> **Dataset entries**
- - - -
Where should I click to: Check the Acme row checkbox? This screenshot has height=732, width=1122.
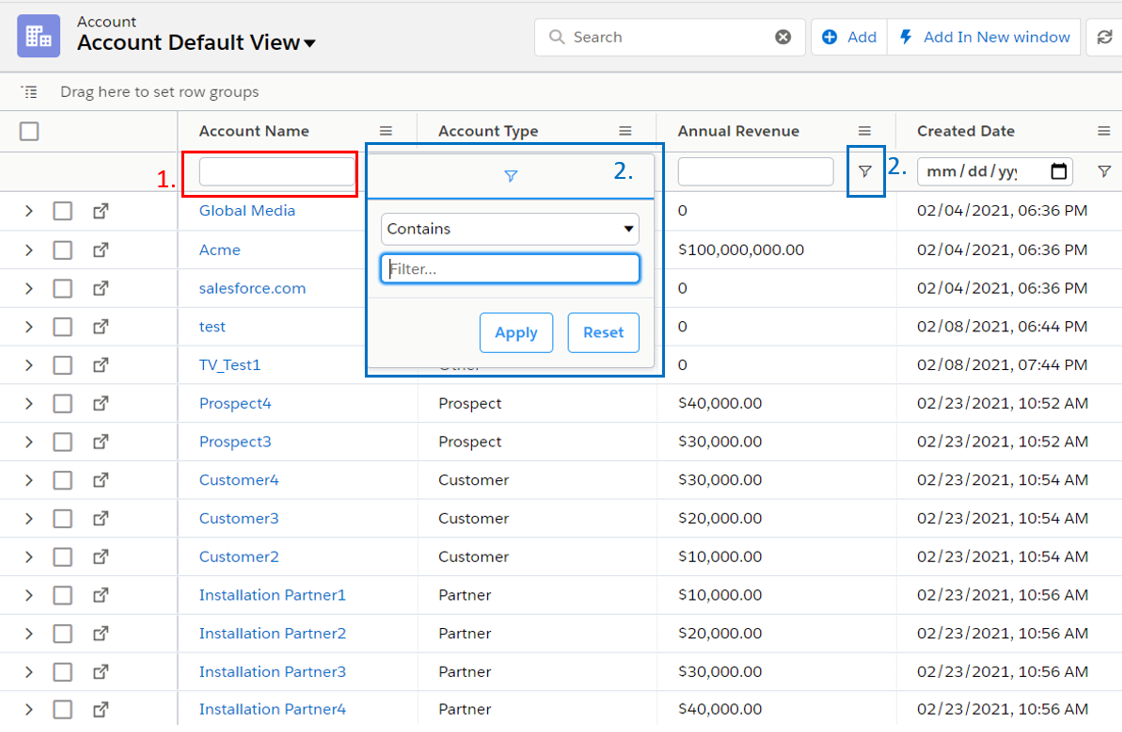[x=63, y=250]
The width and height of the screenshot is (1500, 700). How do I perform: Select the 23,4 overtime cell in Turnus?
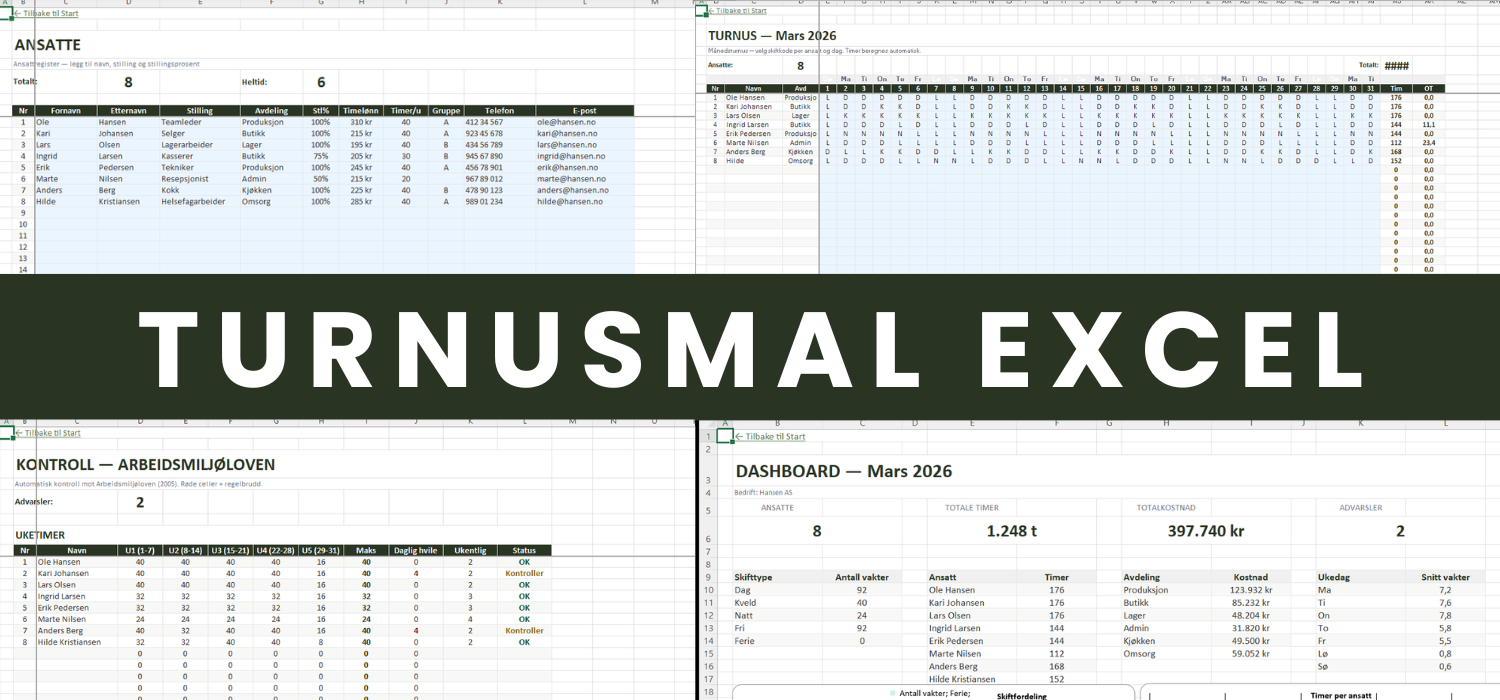[1428, 143]
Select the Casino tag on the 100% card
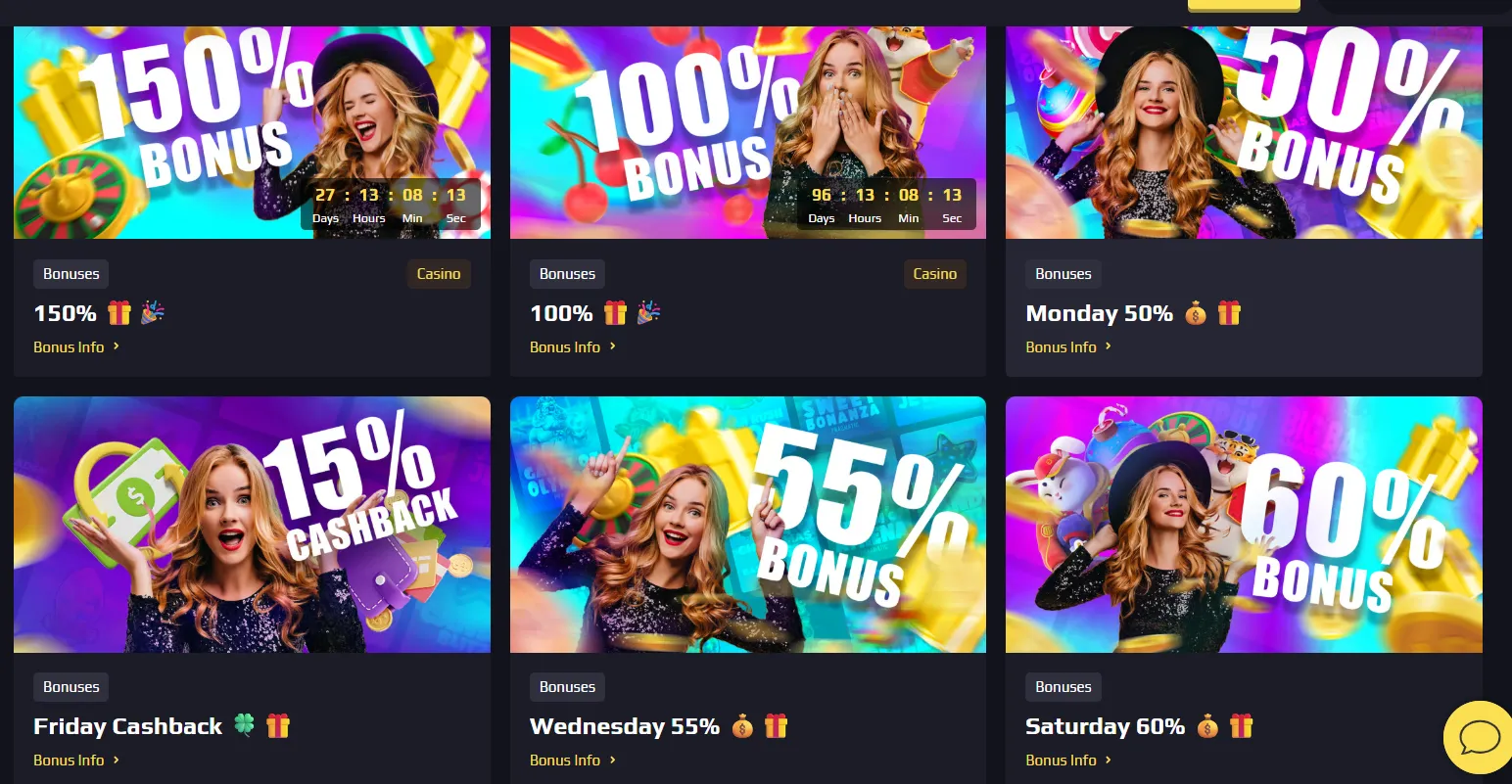The image size is (1512, 784). tap(935, 274)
- - - -
> **THE TASK**
Your answer should be an exact copy of the entries above, with no images included.

> **SOLUTION FOR THIS EXERCISE**
Where should I click to: Check the Acme row checkbox? This screenshot has height=732, width=1122.
[x=63, y=250]
The width and height of the screenshot is (1500, 700). How do I perform: Select the 23,4 overtime cell in Turnus?
[1428, 143]
Select the Casino tag on the 100% card
The image size is (1512, 784). tap(935, 274)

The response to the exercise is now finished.